La réaction des médias est digne de figurer dans les livres d’histoire. N’ayant pas prêté beaucoup d’attention à ces élections, la période pré-électorale ne présentait que le même discours recyclé : « si les élections sont justes et transparentes, ce sera un raz-de-marée de l’opposition ». Une fois les résultats publiés, plutôt que de chercher à les comprendre et trouver pourquoi leurs prédictions étaient fausses, les médias sont simplement descendus dans le terrier du lapin. Selon leur récit biaisé et leurs sondages historiquement inexacts, c’était tout simplement impossible !

La preuve soutenant cette impossibilité était aussi moins que convaincante. Il y avait l’habituelle accusation non fondée, ou aisément contrecarrée, de « fraude » (plus ou moins tard). Le New York Times a ajouté la très scientifique déclaration comme quoi « la participation fut apparemment plus faible », alors que Reuters, avec sa crédibilité toujours plus douteuse, a été plus loin en parlant de votants forcés de voter une arme sur la tempe ! Plusieurs analystes ont paradé en déclarant que ces résultats étaient impossibles, certain argumentant même que c’était « inconcevable ». Il semble que ces journalistes et analystes aient violé l’une des règles cardinales de la circulation (de l’information) : ne jamais se griser de ses propres sources.
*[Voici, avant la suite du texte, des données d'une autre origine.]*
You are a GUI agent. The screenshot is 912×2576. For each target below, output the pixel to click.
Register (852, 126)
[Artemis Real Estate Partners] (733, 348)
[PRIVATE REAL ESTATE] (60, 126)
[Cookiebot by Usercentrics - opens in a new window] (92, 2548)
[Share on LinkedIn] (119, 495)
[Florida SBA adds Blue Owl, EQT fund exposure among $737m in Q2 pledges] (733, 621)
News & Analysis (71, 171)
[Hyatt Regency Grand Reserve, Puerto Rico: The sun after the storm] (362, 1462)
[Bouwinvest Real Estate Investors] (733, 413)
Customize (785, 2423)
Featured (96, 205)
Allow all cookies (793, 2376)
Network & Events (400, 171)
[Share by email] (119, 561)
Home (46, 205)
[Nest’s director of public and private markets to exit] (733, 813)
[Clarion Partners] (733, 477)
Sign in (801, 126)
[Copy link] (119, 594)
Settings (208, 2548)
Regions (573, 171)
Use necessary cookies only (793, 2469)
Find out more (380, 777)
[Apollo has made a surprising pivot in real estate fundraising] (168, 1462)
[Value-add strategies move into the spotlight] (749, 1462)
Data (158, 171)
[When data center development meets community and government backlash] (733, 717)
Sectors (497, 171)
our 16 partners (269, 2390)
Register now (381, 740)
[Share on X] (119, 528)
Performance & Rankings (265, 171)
Dit simplement, ils ont commencé à vraiment croire en leur propre propagande.

 

 Une défaite retentissante pour l’opposition vénézuélienne

 

Examinons maintenant dans le passé récent les actions de l’opposition vénézuélienne soutenue par les États-Unis. Tout d’abord, ils ont déclenché une vague de violence dans les rues en avril qui a provoqué plus de 100 morts (la plupart causée par la violence de l’opposition). Avec la propagande des médias à plein régime, ils ont déclaré être sur le point de « renverser la dictature ». Mais à part en quelques occasions isolées, la violence ne s’est jamais répandue au-delà des bastions de l’opposition, principalement dans Caracas est.

Après que Maduro ait proposé l’Assemblée constituante, l’opposition a refusé d’y participer et déclaré qu’ils l’empêcheraient d’avoir lieu. Ils ont même mis en scène leur propre « référendum » rejetant l’Assemblée constituante et ont appelé les forces armées à intervenir. Mais dans ce qui fut une démonstration de force massive des chavistes, ainsi qu’un rejet de la violence de l’opposition, plus de 8 millions de personnes ont voté le 30 juillet. Tout ce que l’opposition, et les médias, pouvait faire, c’était de déclarer que les chiffres étaient faux, basés sur des sondages bâclés à la sortie des urnes et des déclarations sans fondement de Smartmatic (2). Ces élections et la prise de serment de l’Assemblée constituante ont effectivement apporté la paix dans les rues.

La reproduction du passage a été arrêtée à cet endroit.